Activity —
No pictures, please. Copy exactly the lines from the one with "The image size" through the final line below.

Saved data entries:
--
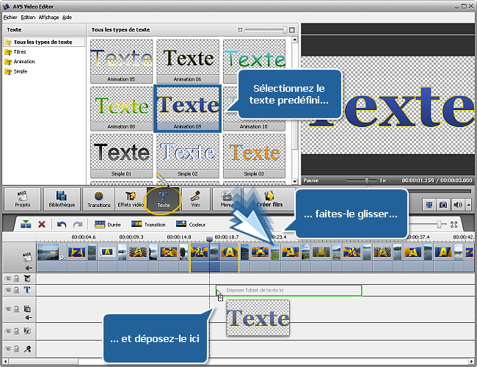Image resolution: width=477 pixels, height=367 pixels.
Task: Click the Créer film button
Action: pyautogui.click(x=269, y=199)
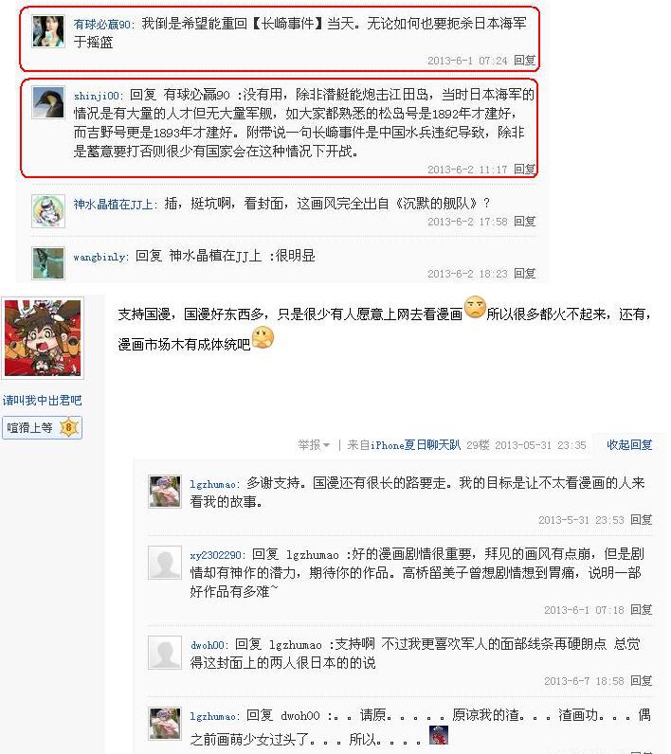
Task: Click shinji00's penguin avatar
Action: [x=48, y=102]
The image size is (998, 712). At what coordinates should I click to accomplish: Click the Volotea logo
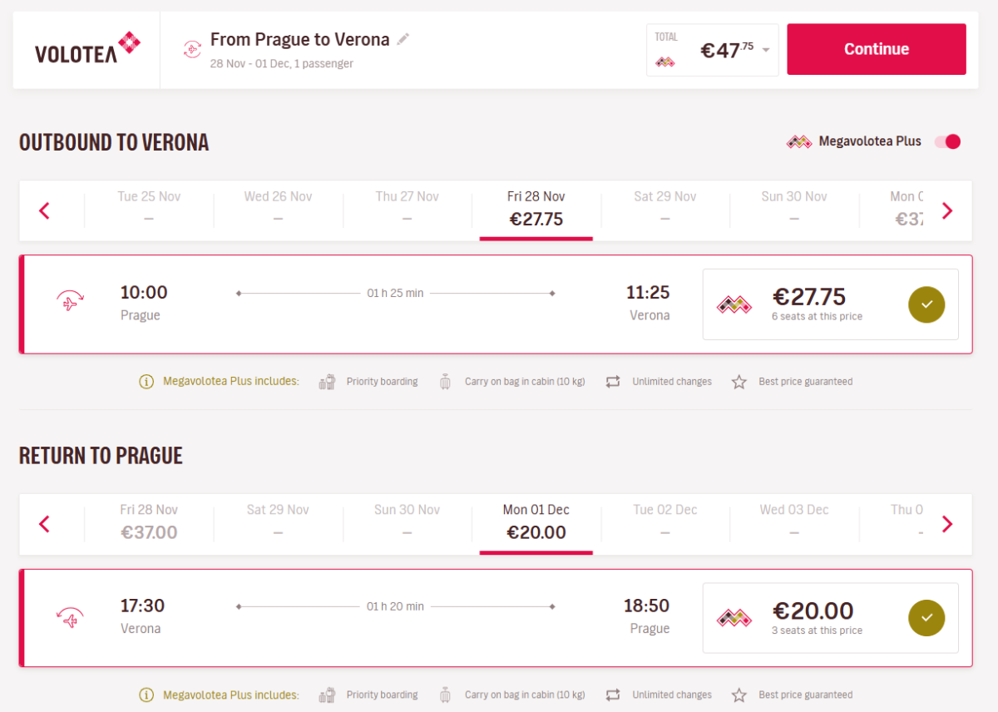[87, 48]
--
Answer space —
The image size is (998, 712). At what coordinates should I click to accomplish: Click the Volotea logo
[87, 48]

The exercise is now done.